Buying something increases the velocity of money, it does not create new money.
The whole point of having a market is to allocate scarce resources (via money): inevitably there will be winners and losers. D'oh.
If something is an axiom, that just means means that it is not derived from existing facts, and that it is assumed to be true in the rest of the argument. So the judge's statement that "it is axiomatic that the availability...undermines...the market..." makes some sense on its own, but it seems crazy to introduce your own axioms about the world in a legal ruling.
You actually make a good point, but not the one you think that you're making.
When you boycott a manufacturer of a scarce good, you should not keep buying the same good (or a close substitute), since that would sustain the demand for that good and thus the manufacturer in question (unless the boycott is sufficiently widespread).
However, if you instead violate copyright or patent rights, the (direct) effect on the boycotted party is a loss.
An example is the boycott of western pharmaceutical patent licensors by e.g.

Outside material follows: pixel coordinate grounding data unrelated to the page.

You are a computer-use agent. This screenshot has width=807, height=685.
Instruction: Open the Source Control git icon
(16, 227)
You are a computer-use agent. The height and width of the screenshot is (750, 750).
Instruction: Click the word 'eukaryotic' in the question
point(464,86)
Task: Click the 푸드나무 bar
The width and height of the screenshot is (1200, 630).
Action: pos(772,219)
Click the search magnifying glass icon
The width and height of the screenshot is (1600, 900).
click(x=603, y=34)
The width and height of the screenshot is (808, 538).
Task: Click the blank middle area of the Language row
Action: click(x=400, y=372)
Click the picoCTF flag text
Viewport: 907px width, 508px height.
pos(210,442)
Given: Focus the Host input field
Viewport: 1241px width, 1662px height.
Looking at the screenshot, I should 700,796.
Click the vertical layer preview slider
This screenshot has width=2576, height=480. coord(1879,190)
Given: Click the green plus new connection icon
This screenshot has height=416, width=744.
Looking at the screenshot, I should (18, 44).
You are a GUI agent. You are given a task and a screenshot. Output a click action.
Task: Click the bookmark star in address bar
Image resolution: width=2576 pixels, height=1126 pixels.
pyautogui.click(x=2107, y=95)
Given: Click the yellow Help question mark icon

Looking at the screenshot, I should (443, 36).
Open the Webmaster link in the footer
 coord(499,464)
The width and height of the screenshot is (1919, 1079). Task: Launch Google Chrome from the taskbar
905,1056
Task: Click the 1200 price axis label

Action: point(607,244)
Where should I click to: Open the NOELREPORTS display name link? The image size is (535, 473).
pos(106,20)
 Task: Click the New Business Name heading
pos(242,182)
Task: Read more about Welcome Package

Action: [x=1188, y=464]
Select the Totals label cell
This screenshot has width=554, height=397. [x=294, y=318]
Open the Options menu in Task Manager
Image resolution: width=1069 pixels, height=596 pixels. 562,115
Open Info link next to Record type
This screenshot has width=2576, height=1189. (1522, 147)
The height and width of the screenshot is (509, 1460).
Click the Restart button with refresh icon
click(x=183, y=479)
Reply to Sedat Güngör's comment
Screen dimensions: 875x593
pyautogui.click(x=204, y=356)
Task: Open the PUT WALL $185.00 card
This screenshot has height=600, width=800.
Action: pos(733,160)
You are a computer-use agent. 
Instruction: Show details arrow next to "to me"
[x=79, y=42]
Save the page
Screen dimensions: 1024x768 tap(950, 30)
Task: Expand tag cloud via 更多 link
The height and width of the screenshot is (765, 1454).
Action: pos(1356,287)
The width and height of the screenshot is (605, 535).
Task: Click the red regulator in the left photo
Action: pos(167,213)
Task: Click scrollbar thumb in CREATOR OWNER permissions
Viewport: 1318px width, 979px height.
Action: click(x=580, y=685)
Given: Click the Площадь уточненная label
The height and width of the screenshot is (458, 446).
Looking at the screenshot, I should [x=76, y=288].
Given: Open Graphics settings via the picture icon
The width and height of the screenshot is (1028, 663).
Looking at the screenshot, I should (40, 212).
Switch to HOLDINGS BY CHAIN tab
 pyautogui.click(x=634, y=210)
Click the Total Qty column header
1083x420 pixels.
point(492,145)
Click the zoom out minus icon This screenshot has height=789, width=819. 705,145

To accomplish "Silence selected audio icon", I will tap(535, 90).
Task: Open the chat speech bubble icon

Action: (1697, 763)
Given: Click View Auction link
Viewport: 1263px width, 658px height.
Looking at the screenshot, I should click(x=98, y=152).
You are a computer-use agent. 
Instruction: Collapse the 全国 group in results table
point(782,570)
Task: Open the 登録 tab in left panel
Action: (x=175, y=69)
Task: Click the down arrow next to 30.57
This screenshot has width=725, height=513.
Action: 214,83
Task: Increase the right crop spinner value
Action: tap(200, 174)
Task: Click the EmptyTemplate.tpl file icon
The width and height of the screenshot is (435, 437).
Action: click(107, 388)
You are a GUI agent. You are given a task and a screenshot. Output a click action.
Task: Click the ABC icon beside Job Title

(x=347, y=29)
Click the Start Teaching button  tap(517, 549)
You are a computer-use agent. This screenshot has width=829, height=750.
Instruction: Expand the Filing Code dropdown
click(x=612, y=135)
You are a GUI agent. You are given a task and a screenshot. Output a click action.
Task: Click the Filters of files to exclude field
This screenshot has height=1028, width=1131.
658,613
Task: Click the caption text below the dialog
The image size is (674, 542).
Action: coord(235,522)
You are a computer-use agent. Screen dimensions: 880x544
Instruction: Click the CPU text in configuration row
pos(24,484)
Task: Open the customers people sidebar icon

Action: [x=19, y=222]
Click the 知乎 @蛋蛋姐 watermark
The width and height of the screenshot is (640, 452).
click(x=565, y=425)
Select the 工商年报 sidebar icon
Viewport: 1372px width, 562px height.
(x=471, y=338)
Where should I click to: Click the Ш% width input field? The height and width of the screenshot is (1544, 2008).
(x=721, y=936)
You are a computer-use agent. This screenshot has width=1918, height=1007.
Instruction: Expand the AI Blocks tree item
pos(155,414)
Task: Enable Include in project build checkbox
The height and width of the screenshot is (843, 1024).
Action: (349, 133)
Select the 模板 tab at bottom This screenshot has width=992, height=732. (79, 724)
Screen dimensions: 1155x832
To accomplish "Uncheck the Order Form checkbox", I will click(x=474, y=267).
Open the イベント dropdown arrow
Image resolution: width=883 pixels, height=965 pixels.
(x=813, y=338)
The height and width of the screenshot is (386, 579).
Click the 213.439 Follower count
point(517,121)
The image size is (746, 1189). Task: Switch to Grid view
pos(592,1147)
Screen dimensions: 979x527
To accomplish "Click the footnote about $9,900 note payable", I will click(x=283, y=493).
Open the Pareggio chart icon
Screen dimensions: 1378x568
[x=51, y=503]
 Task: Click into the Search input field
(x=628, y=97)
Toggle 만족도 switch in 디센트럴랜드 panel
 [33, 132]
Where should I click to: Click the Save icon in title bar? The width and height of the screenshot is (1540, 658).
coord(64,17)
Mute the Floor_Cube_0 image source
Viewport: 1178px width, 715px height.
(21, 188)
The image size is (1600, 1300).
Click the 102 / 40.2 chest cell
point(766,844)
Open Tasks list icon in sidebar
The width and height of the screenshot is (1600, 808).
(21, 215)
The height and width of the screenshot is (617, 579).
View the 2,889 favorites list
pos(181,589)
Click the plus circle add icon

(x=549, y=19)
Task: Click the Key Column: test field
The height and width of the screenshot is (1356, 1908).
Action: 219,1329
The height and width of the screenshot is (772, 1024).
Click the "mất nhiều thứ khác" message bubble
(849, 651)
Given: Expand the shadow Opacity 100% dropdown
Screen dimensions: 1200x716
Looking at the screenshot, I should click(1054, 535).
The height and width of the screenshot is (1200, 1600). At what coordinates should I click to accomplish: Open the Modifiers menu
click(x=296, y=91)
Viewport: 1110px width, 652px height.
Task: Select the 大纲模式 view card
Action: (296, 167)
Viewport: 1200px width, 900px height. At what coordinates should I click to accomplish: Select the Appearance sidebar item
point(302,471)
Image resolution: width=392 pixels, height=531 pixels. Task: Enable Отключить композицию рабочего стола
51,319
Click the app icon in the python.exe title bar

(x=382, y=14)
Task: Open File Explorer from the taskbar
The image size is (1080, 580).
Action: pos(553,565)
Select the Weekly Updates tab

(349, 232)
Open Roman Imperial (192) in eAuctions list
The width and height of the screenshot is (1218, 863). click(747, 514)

India; it led to further price reductions and special considerations for emergency manufacturing.
I don't quite succeed to "take a step back and look at the overall economics of such markets, [and] quickly realize how much bigger they get when you free the content from the constraints and scarcity of physical media."
Why should the size of the (music) market increase when distribution costs decrease?
Unless you mean in units consumed, rather than dollars paid; the latter is what the RIAA and friends are worried about.